== Exercise instructions ==
1. Reproduce the part of the detailing thread that starts with the words "GTechniq Wash Mitt" and ends with "small detailing brush.", switching "barrels" to "rims".
2. In the detailing thread, which drying towel appears in the list of gear used?

== Text section ==
start

Also a glass cleaner - I like Gtechniq Perfect Glass, but equally there are a lot of good ones on the market

I would also invest in a quality set of buckets - two ideally. A decent wash media like a microfibre or chennile mitt, a good quality drying towel and some wheel brushes.

For the above, I use

Chemical Guys buckets with Grit Guards - all of the sponsors on here pretty much sell buckets - just pick one!
GTechniq Wash Mitt - not better than anything else, its just a decent quality microfibre mit. 
Liquid Elements Silverback drying towel
EZ Wheel Brush for the barrels 
Dedicated wash mitt for the front and a small detailing brush.
Waffle weave towel for glass


----------



## digitaluk (Apr 13, 2012)

Second the above. Also recommend having a look at the detailing world youtube page for some tips

Here's the 'back to basics' playlist. Worth a watch, then perhaps come back with any specific questions (because your current post is a bit... general)

end

== Data lines ==
start

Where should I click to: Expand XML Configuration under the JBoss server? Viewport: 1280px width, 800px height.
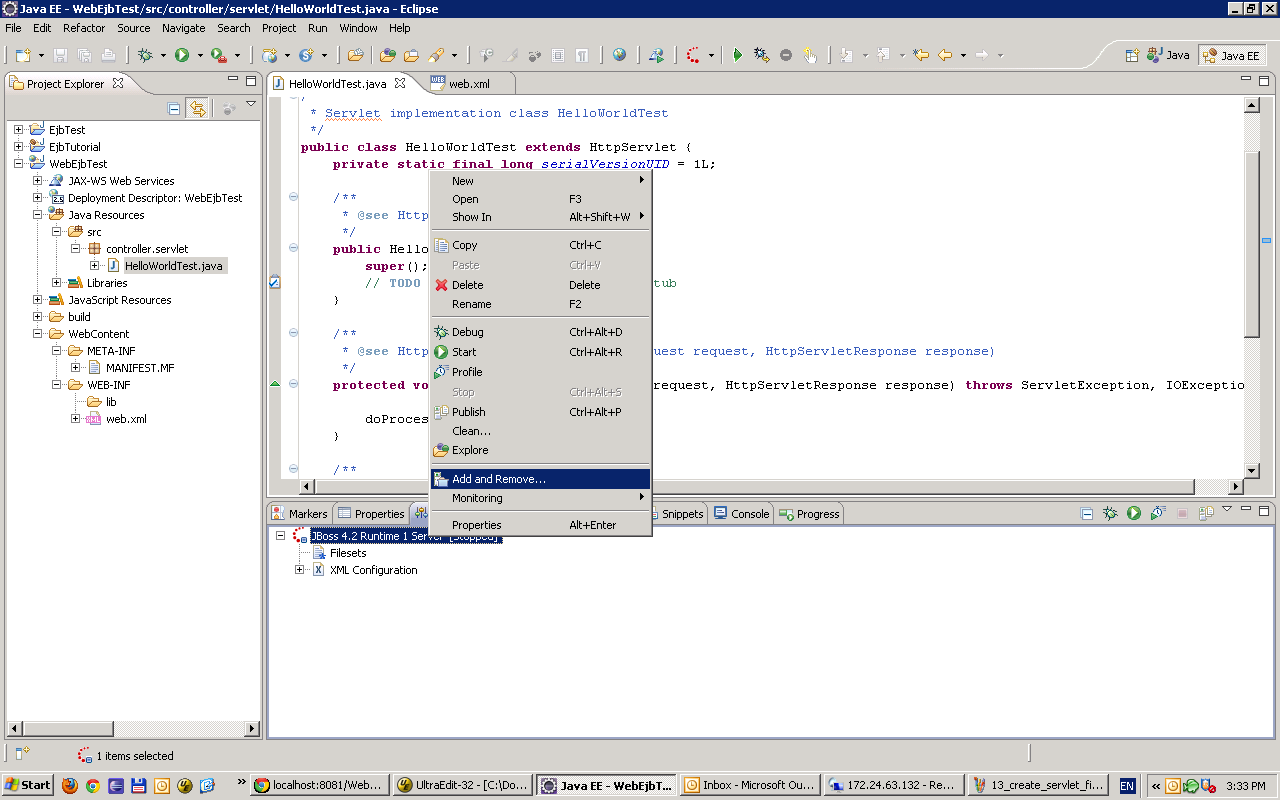click(x=298, y=570)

end

== Worked solutions ==
1.
GTechniq Wash Mitt - not better than anything else, its just a decent quality microfibre mit. 
Liquid Elements Silverback drying towel
EZ Wheel Brush for the rims 
Dedicated wash mitt for the front and a small detailing brush.

2. Liquid Elements Silverback drying towel